O relatório cita casos no Brasil, Argentina, Venezuela, Bolívia e Chile. Procurados pela CNN, os envolvidos negaram as alegações.
“China quer minar presença dos EUA no espaço”, disse o deputado republicano John Moolenaar, presidente do comitê, em comunicado à imprensa.
Relatório detalha instalações na região
Intitulado “Atraindo a América Latina para a órbita da China”, o documento afirma que Pequim construiu uma “extensa rede de estações terrestres espaciais e telescópios” de uso civil e militar. O objetivo seria coletar informações sobre adversários e fortalecer o Exército de Libertação Popular (PLA).
O comitê identificou pelo menos 11 instalações na América Latina ligadas à China. “Essas instalações não são projetos científicos isolados. Elas formam uma rede integrada de dupla utilização, fortalecendo a capacidade da China de monitorar, controlar e potencialmente interromper operações espaciais e militares de adversários”, afirma o relatório.
Brasil tem duas instalações citadas
Estação Terrestre Tucano na Bahia
O relatório indica que a Estação Terrestre Tucano seria uma joint venture entre a startup brasileira Alya Nanosatellites e a chinesa Beijing Tianlian Space Technology. O documento cita suposto memorando de entendimento com a Força Aérea Brasileira (FAB) para treinamento e uso de antenas como backup.
Em comunicado, a FAB esclareceu que houve um Memorando de Entendimento entre 2020 e 2022 com a empresa Alya para calibração radiométrica de sensores ópticos, mas que não houve renovação nem parceria militar.
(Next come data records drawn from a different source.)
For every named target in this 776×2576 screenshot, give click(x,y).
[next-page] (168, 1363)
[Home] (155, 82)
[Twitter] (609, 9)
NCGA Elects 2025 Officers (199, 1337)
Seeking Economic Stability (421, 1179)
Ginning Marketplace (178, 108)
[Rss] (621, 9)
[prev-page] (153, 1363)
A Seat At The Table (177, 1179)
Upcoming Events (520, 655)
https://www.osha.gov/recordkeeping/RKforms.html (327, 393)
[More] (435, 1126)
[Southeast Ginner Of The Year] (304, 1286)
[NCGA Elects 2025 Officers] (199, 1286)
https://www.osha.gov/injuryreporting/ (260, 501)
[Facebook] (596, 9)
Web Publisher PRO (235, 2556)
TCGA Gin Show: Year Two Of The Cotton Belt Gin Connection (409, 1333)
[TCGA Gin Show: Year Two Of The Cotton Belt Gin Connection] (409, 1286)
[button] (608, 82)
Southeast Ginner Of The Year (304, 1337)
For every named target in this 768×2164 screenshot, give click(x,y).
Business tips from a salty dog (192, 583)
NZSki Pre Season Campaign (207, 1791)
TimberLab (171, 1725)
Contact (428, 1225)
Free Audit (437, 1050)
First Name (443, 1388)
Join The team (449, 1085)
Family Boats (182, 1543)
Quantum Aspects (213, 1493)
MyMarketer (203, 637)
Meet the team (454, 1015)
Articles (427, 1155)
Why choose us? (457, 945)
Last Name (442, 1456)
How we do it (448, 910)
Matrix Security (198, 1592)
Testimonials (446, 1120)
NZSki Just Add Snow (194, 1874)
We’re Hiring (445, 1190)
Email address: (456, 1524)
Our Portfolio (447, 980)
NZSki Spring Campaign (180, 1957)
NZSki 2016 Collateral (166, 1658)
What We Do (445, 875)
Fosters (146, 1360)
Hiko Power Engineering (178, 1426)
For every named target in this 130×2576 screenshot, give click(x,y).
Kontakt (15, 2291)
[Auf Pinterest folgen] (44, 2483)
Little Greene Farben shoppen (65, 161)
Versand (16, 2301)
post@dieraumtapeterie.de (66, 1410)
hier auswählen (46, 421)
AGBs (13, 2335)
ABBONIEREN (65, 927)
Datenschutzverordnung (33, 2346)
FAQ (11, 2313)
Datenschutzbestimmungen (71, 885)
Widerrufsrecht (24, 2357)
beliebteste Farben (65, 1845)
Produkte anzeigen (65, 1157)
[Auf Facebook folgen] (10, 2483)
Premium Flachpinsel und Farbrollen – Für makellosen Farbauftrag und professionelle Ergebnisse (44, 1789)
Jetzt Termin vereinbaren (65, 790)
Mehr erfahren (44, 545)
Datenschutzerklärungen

A CEO da Alya Space, Aila Raquel, reforçou: “O MOU não evoluiu para contrato definitivo, não deu origem a joint venture nem operação comercial. A estação estará sob controle exclusivo da Alya Space após licenciamento da Anatel”.
Laboratório China-Brasil na Paraíba
O segundo caso apontado é o Laboratório Conjunto China-Brasil para Radioastronomia e Tecnologia, na Serra do Urubu, Sertão da Paraíba. O comitê alega que o laboratório poderia ter aplicações de uso duplo para vigilância e rastreamento militar.
A UFPB esclareceu que o acordo com instituições chinesas ainda está em fase inicial, sem projetos formalizados. A cooperação é científica, com foco em energia limpa, inteligência artificial, biotecnologia, agricultura inteligente e pesquisa espacial civil.
Recomendações do comitê americano
O relatório sugere que a NASA revise cooperação espacial com países que hospedam infraestrutura ligada à China. Também recomenda que o Congresso atualize a “Emenda Wolf”, que proíbe verbas federais para cooperação bilateral direta com a China.
“O governo dos EUA deve interromper a expansão da infraestrutura espacial chinesa na América Latina e buscar eliminar capacidades que representem ameaça aos interesses americanos”, conclui o documento.
A CNN entrou em contato com o Itamaraty e o Ministério da Defesa e aguarda retorno.